:: RECORDS ::
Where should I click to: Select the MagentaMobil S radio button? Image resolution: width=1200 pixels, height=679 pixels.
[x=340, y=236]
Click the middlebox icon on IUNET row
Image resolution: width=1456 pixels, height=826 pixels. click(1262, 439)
--
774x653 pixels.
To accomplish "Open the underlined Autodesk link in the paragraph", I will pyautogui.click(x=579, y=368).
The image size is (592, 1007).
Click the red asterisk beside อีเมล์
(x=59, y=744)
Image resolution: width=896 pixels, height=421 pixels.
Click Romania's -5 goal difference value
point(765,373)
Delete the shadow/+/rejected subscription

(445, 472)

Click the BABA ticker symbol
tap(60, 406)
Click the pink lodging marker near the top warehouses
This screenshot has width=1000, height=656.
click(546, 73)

:: GIVEN EXERCISE ::
Repeat the listing lines running from the one containing "Image resolution: width=896" through the one containing "click(546, 73)", copied exactly.

:: ANSWER TO THE EXERCISE ::
Image resolution: width=896 pixels, height=421 pixels.
Click Romania's -5 goal difference value
point(765,373)
Delete the shadow/+/rejected subscription

(445, 472)

Click the BABA ticker symbol
tap(60, 406)
Click the pink lodging marker near the top warehouses
This screenshot has width=1000, height=656.
click(546, 73)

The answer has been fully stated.